|Problems? Is your data what you think it is?|
My apologies for misunderstanding what problem you thought HTML::Parser would be a good fit for.
While I appreciate the compliment, I do think that it was functional programming which made this work.
If I am a strong programmer, my strength was shown here in picking the right style for the job, not in executing that style in an amazing way. I agree that your average Perl programmer would botch this job, probably horribly. I also submit that your average competent Perl programmer would also botch it - possibly subtly and probably not. I know that I personally wouldn't know how to tackle this in an OO style, and could not come up with a solution I would like in a procedural style.
However I think that most decent Perl programmers with exposure to functional techniques, when given the core function would have little difficulty in adding a series of handlers and getting it right from there on in. And that core function is easy to get right because it is doing something conceptually simple. (Scanning for handled stuff, and escaping anything that doesn't wind up being handled.) The barrier here is conceptual, not technical.
As for whether HTML::Parser is a good fit, that depends on how you read Ovid's problem. It would be a good fit if you wanted to just strip out disallowed tags.

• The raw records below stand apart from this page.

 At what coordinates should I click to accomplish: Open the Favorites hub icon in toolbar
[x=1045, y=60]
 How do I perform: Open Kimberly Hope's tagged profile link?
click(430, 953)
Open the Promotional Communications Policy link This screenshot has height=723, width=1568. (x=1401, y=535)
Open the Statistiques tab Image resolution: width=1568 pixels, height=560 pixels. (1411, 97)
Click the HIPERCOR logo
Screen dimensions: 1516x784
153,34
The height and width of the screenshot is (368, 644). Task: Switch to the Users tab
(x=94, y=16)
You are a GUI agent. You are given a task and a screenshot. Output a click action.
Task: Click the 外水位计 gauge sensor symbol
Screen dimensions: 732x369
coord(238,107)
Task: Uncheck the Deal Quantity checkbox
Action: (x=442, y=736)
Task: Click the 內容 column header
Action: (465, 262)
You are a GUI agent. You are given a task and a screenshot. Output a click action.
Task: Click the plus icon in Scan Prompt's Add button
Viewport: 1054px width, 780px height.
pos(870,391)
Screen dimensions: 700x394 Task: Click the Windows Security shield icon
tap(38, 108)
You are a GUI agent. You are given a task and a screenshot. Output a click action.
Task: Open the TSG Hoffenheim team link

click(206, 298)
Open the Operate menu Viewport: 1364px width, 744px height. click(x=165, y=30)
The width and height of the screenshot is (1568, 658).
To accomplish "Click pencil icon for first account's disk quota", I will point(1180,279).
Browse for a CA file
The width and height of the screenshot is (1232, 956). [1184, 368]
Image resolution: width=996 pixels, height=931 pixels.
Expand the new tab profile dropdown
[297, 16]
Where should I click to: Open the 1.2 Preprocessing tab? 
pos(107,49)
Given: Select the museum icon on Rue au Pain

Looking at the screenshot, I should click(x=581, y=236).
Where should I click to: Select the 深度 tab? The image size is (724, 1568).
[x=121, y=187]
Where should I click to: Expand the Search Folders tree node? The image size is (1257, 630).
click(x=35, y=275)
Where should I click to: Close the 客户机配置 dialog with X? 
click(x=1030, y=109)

It would be a bad fit if you wanted to escape them again, leaving text untouched and add error messages as I did. It would be a really bad fit if this parsing piece was going to be extended (as the above was) to allow a number of custom markup symbols to be used.
Personally I always get irritated at seeing my mistakes be silent. So while HTML::Parser might solve some spec, it would not give a solution that could be extended nicely. And I am not sure it would solve Ovid's problem to the satisfaction of future requests that might come in. But this does.
More amusing handlers. The right one for :// can autodetect urls. One for @ can do the same for email addresses. The main loop needs to be changed to a different class, but "\n" gives you the ability to have a newbie mode. (Note, look for leading spaces on the next line and turn them into please.)
So you see, a ton of different requests can be satisfied, and when the rules conflict (eg don't look for URLs in formatted code) there is already a good resolution.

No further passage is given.